▸ **RECORDS TO PROCESS**:
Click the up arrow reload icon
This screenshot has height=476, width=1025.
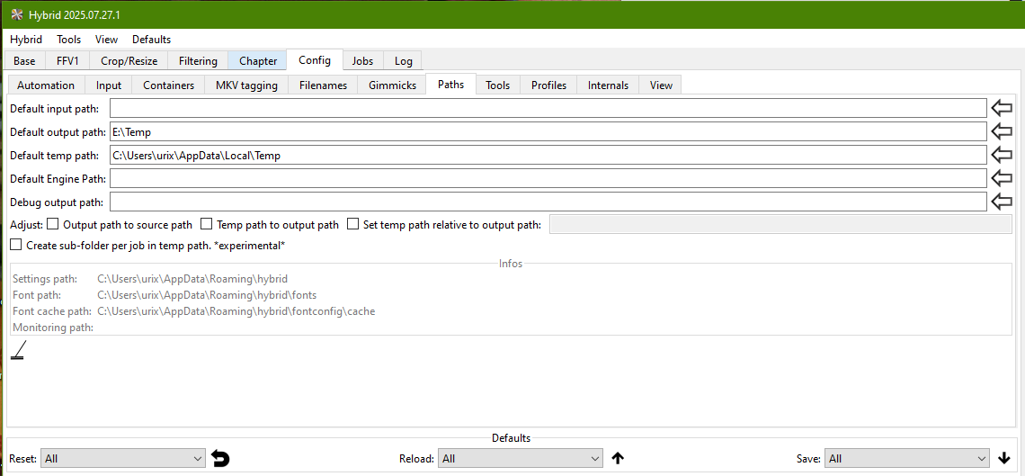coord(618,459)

* * *

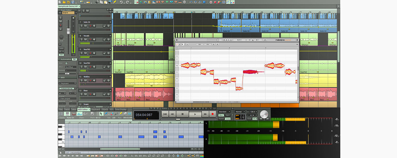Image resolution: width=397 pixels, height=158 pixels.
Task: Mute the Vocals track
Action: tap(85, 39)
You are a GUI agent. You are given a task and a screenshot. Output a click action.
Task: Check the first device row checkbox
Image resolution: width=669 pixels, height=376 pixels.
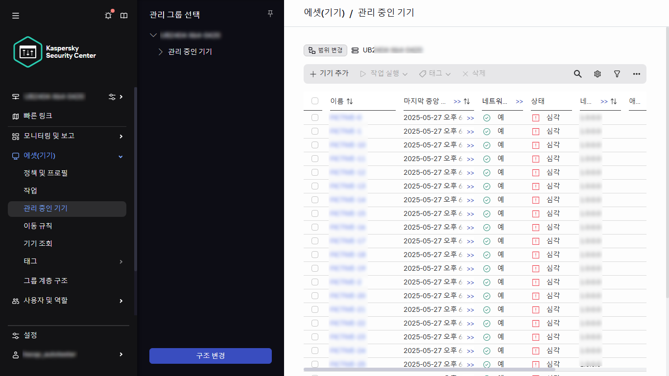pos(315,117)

▸ **GOAL**: Quote the entries from the line with "You are a GUI" to the line with "pos(315,117)", leaving out the pictures.

▸ **WRITTEN ANSWER**:
You are a GUI agent. You are given a task and a screenshot. Output a click action.
Task: Check the first device row checkbox
Image resolution: width=669 pixels, height=376 pixels.
pos(315,117)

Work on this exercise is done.